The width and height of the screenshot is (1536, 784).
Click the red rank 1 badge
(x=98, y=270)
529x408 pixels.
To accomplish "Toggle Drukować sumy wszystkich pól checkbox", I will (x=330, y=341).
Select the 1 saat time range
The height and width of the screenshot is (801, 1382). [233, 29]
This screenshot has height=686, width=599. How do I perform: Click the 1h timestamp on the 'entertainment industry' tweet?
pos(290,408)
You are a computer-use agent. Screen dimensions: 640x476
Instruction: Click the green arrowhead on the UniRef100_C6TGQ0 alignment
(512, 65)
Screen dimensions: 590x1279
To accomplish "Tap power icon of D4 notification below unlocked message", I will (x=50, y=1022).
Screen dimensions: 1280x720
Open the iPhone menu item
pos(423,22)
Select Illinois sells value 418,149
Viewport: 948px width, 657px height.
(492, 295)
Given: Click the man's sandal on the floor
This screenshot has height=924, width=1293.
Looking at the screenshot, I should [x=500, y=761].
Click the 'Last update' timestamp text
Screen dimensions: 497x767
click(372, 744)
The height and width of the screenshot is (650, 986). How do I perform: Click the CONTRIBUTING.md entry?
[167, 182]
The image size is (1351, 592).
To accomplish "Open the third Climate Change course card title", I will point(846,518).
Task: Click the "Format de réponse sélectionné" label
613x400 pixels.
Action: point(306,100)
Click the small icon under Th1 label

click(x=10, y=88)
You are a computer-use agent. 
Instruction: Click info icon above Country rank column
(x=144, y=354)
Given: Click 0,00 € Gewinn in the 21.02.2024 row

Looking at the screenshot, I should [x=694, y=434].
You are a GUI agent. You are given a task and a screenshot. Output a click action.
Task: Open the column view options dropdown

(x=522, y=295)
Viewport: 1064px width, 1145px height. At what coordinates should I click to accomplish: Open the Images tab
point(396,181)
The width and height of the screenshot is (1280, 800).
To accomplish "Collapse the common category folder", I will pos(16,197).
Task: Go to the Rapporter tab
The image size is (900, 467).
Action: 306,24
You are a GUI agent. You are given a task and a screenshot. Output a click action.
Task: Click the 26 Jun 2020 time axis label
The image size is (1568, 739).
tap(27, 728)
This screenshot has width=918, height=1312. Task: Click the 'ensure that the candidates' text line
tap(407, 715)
*****
→ WHAT IS REQUIRED: Keep only the lines from the line with "Task: Go to the Rapporter tab" to the end of the records above, and repeat them exactly.

→ REPLY:
Task: Go to the Rapporter tab
The image size is (900, 467).
Action: 306,24
You are a GUI agent. You are given a task and a screenshot. Output a click action.
Task: Click the 26 Jun 2020 time axis label
The image size is (1568, 739).
tap(27, 728)
This screenshot has width=918, height=1312. Task: Click the 'ensure that the candidates' text line
tap(407, 715)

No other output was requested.